Kris Funn: Bass. Funn tours with Kenny Garrett and has performed at major jazz festivals on six continents with artists including Bruce Williams, Nicholas Payton, Pharoah Sanders, Jeff Majors, Jeff Lorber, and many others.
Corey Fonville: Drums. After completing his studies at The Brubeck Institute, Fonville travelled the world with notable artists such as Nicholas Payton, Jacky Terrasson, and Christian Scott.
Come listen to Christian Scott aTunde Adjuah and his young, top-notch band on January 14th at the Vermont Jazz Center. This is a rare opportunity for those in the Vermont community to hear a group that stands up for our fundamental human rights while playing music that is at a remarkably high level. We are indeed privileged. It is anticipated that this concert will sell out quickly, so purchase your tickets early.
The Vermont Jazz Center presents Christian Scott aTunde Adjuah’s Stretch Music on Saturday, November 14th at 8:00 PM and is especially grateful for sponsorship of this event by Dave Ellis of Ellis Music and Roger Wilkens of Clear Solutions. Their contributions made this concert possible and we are deeply grateful. The VJC is also thankful for the ongoing support from the Vermont Arts Council, the National Endowment for the Arts, and The Hampton Inn of Brattleboro. VJC publicity is underwritten by the Brattleboro Reformer, WVPR, WVEW, WFCR and Chris Lenois of WKVT’s Green Mountain Mornings.
Tickets for Christian Scott aTunde Adjuah and Stretch Music at the Vermont Jazz Center are $20+ general admission, $15 for students with I.D. (contact VJC about educational discounts); available at In the Moment in Brattleboro, or online at www.vtjazz.org, by email at email@example.com. Tickets can also be reserved by calling the Vermont Jazz Center ticket line, 802-254-9088, ext. 1. Handicapped access is available by calling the VJC at 802 254 9088.
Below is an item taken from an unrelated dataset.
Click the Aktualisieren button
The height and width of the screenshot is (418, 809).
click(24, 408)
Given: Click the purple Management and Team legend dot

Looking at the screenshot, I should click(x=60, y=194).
VIDEOS including Christian Scott aTunde Adjuah
Here’s a video of Spy Boy, Christian with his twin brother, Kiel in full regalia: https://www.youtube.com/watch?v=2UMoVBbt9Jg
Contact Eugene Uman, Vermont Jazz Center, 802 254 9088, firstname.lastname@example.org
Christian Scott aTunde Adjuah presents Stretch Music at the Vermont Jazz Center
Press Release date: January 1st, 2016
Who: Christian Scott aTunde Adjuah presents Stretch Music at the Vermont Jazz Center. With Christian Scott ATunde Adjuah, trumpet, reverse flugel, sirenette; Elena Pinderhughes, flute; Logan Richardson, alto saxophone; Lawrence Fields, acoustic piano and Fender Rhodes; Kris Funn, upright and electric bass; Corey Fonville, drums.
What: Stretch Music
When: Saturday, January 14th, 2017 at 8:00 PM
Where: The Vermont Jazz Center, 72 Cotton Mill Hill, #222, Brattleboro, VT 05301
Tickets available: online at www.vtjazz.org, by email at email@example.com, phone 802 254 9088, in person at In The Moment, Main St., Brattleboro, VT.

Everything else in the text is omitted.